Once the instrument codes and the variables of the data records are known, data collection is a straightforward operation. However, many results of this book arc based on historical data collected at a time when data extraction was technically difficult. The traditional data feeds of the early 1990s and before were oriented to human users looking at full pages of information, such as the FXFX page of Reuters. Table 2.1 shows a snapshot of this traditional FXFX page. A quoted price of 1.6290/00 for the USD-DEM rate expresses the willingness of the market maker to buy USD at 1.6290 DEM and sell USD at 1.6300 DEM. Telerate also had a page-based feed at that time. Rather than using todays instrument codes, the data collector had to extract the desired information from full pages and from the many real-time updating messages associated to these pages. This implied a delicate text parsing task and also controlling for unexpected changes in the page layout. A large part of the data used in the studies of this book has been extracted and collected in this tedious way.



The FX market has no business-hour limitations. Any market maker can submit new bid-ask prices; many larger institutions have branches worldwide so that trading is continuous. Nevertheless, the bid-ask prices do emanate from particular banks in particular locations and the deals are entered into dealers books in particular institutions. Although the FX market is virtually global through its electronic linkages, its activity pattern can be divided into three continental components, each with its typical group of time zones: East Asia, Europe, and America with Tokyo, London and New York as major trading centers8 (Goodhart and Demos, 1990).

Except for some major currencies against the USD, currencies tend to be traded more specifically in their own geographical markets. Major currencies are USD, EUR (until 1998: DEM), JPY, GBP, and CHF. Both the global and local characteristics of the FX markets are reflected by the statistical properties of the data.

Actual trading prices and volumes are not known from the over-the-counter spot market. However, reputation considerations prevent market makers from quoting prices at which they would actually not be willing to trade. Therefore, real transaction prices tend to be contained within the quoted bid-ask spread (Petersen and Fialkowski, 1994). This is also shown by a comparison to simultaneous transaction prices of electronic dealing systems (where the bid-ask spread is narrower).

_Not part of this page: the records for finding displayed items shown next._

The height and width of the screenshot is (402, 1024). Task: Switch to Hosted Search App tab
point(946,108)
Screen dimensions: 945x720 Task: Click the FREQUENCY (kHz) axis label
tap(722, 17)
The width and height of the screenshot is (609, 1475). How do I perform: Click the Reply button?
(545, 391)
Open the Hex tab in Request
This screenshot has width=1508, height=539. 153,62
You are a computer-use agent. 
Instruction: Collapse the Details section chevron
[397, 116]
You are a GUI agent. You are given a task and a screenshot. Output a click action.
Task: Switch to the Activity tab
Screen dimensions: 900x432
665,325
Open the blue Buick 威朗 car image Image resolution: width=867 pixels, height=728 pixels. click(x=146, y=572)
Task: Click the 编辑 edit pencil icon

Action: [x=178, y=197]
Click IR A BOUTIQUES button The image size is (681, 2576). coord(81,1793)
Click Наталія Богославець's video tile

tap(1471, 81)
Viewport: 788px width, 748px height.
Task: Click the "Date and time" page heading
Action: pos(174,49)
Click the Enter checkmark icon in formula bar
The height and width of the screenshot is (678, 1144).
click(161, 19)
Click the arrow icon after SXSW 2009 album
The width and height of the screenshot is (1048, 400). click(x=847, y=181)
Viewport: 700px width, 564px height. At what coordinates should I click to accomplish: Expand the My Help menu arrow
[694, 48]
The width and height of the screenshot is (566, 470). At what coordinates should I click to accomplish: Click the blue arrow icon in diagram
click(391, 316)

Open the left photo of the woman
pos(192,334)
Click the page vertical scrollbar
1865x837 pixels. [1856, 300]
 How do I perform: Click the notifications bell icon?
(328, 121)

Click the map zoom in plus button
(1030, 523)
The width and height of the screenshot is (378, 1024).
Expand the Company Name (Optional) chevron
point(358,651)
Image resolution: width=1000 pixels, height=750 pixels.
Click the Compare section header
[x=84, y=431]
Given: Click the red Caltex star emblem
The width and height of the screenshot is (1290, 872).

The growing volume of FX transactions has been increasingly made up of short-term, intraday transactions and results from the interaction of traders with different time-horizons, risk-profiles, or regulatory constraints. Nonfinancial corporations, institutional investors (mutual funds, pension funds, insurance companies), and hedge funds9 have shifted their FX activities from long-term (buy and hold) investment to short-term (profit-making) transactions. This movement is both enabled and enhanced by the development of real-time information systems and the decrease of transaction costs following the liberalization of cross-border financial flows. This flow of short and long-term transactions initiated by nonfinancial institutions on the retail market is the origin of an even larger-by a factor of four to five times-flow of intradaily transactions between the dealers (the 50 largest banks and a few securities houses) on the wholesale market. These dealers, who are usually not allowed to take overnight positions, transact with each other to reduce the risk arising from their accumulated currency positions (Lyons, 1996a).

8 In typical historical samples, the data contributors of "East Asia" are located in Australia, Hong Kong, India, Indonesia, Japan, South Korea, Malaysia, New Zealand, and Singapore. "Europe" covers Austria, Bahrain, Belgium, Germany, Denmark, Finland, France, Great Britain, Greece, Ireland, Italy, Israel, Jordan, Kuwait, Luxembourg, the Netherlands, Norway, Saudi Arabia, South Africa, Spain, Sweden, Switzerland, Turkey, and United Arab Emirates. "America" comprises Argentina, Canada, Mexico, and the United States.

9 The high leverage and unregulated aspects of hedge funds distinguish their investors from other institutional investors.